2009: Das Krankenhausfinanzierungsgesetz wird umgestellt
Die Finanzierung der Länder für Investitionen, die mit dem Krankenhausfinanzierungsgesetz 1972 eingeführt worden ist, wird auf leistungsbezogene Investitionspauschalen umgestellt. Dazu wird ein Orientierungswert eingeführt und die Anbindung an die Grundlohnsumme abgelöst. Der Orientierungswert berücksichtigt die Kostenstrukturen der Krankenhäuser.
2011: Neue Medikamente werden grundlegend geprüft (AMNOG)
Die Preisgestaltung für neu auf den Markt kommende Medikamente ändert sich mit dem Arzneimittelneurordnungsgesetz (AMNOG) grundlegend. Ein Pharmahersteller kann die Preise für patentgeschützte Medikamente zwar zunächst wie bisher frei festsetzen. Spätestens drei Monate danach muss er allerdings den medizinischen Zusatznutzen seines Medikamentes im Vergleich zu bereits auf dem Markt befindlichen Mitteln nachweisen. Ergibt sich kein Zusatznutzen, unterliegt das Medikament der Festbetragsregelung, bei einem nachgewiesenen Zusatznutzen muss der Pharmahersteller spätestens innerhalb eines Jahres nach Markteinführung mit dem GKV-Spitzenverband Preisverhandlungen führen. Grundlage für die Preisverhandlung ist eine Kosten-Nutzen-Bewertung des Medikamentes, die der Gemeinsame Bundesausschuss (GBA) oder in seinem Auftrag das Institut für Qualität und Wirtschaftlichkeit im Gesundheitswesen (IQWiG) erstellt.
2011: Der Beitragssatz steigt - das GKV-Finanzierungsgesetz
Diese Reform spüren vor allem die Versicherten: Der Beitragssatz in der gesetzlichen Krankenversicherung steigt um 0,6 Prozentpunkte auf 15,5 Prozent des Bruttoeinkommens. Davon zahlen die GKV-Mitglieder 8,2 Prozentpunkte, die Arbeitgeber 7,3 Prozent. Der Arbeitgeberbeitrag wird bei diesem Beitrag eingefroren. Künftige Ausgabensteigerungen sollen über Zusatzbeiträge finanziert werden, die die GKV-Mitglieder allein zu tragen haben. Kann eine Kasse ihre Kosten nicht mit den Zuweisungen aus dem Gesundheitsfonds decken, muss sie - wie bisher - einen Zusatzbeitrag erheben. Die Höhe des Zusatzbeitrages ist künftig nicht mehr limitiert.

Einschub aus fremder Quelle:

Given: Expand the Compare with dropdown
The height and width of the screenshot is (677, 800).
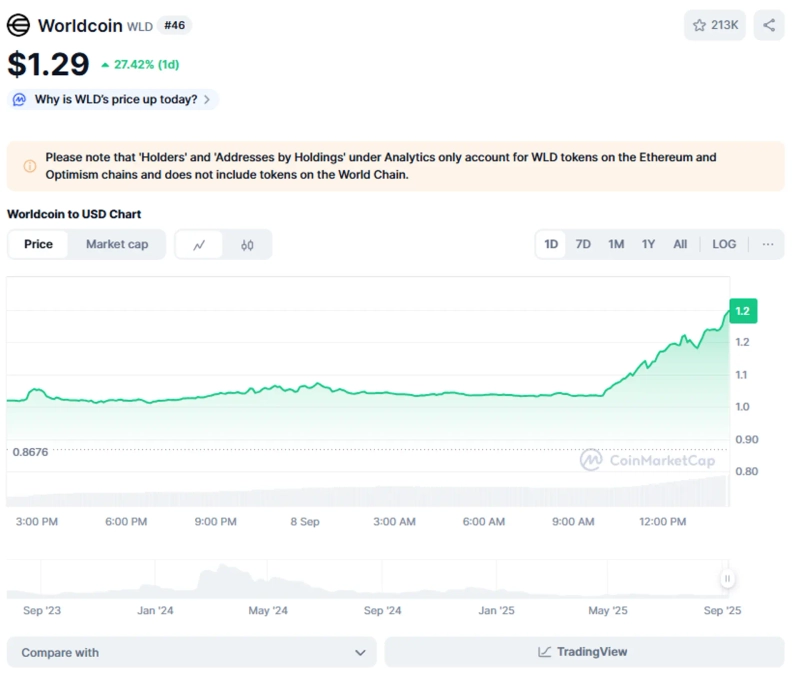Looking at the screenshot, I should coord(191,652).
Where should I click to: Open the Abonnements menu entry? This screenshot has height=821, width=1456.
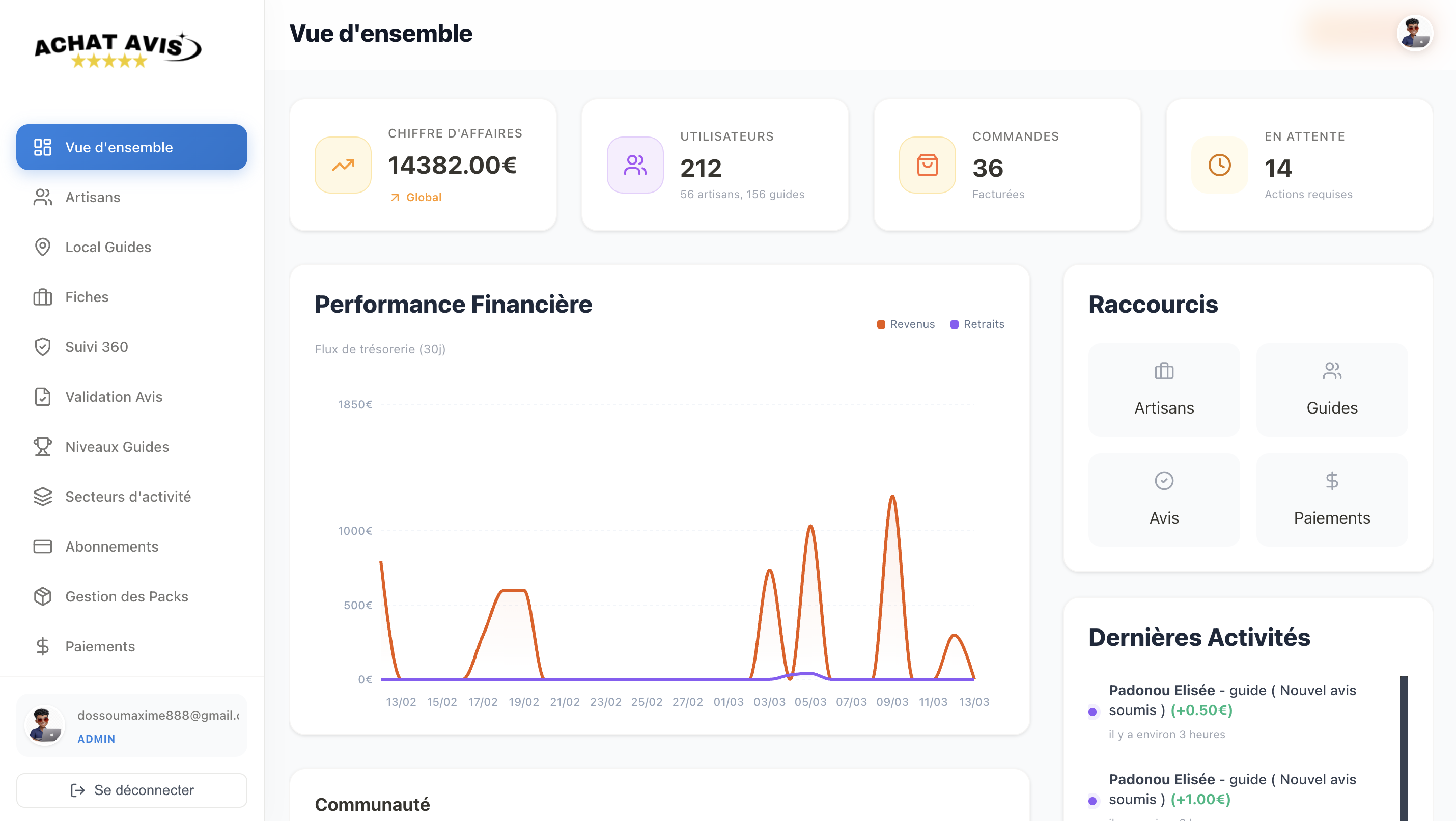111,546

2012: Das GKV-Versorgungsstrukturgesetz
Dieses Gesetz stellt dem Gemeinsamen Bundesausschuss der Krankenkassen und Ärzte weitere Aufgaben: Neue Behandlungsmethoden sollen auf ihren Nutzen hin überprüft werden, ohne sie in dieser Zeit der Patientenversorgung vorzuenthalten. Der GBA kann künftig neue nichtmedikamentöse Untersuchungs- und Behandlungsmethoden zeitlich begrenzt und unter kontrollierten Bedingungen erproben, um über eine eventuelle Aufnahme in den Leistungskatalog entscheiden zu können. Ebenfalls im Paket enthalten: Fachärzte werden verpflichtet, gesetzlich Versicherten angemessen und zeitnah Behandlungstermine anzubieten. Seit dem GKV-VStG können Versicherte auf Antrag von ihrer Krankenkasse eine Kostenaufstellung der in Anspruch genommenen ärztlichen und verordneten Leistungen in einem Zeitraum von mindestens 18 Monaten vor Antragstellung erhalten.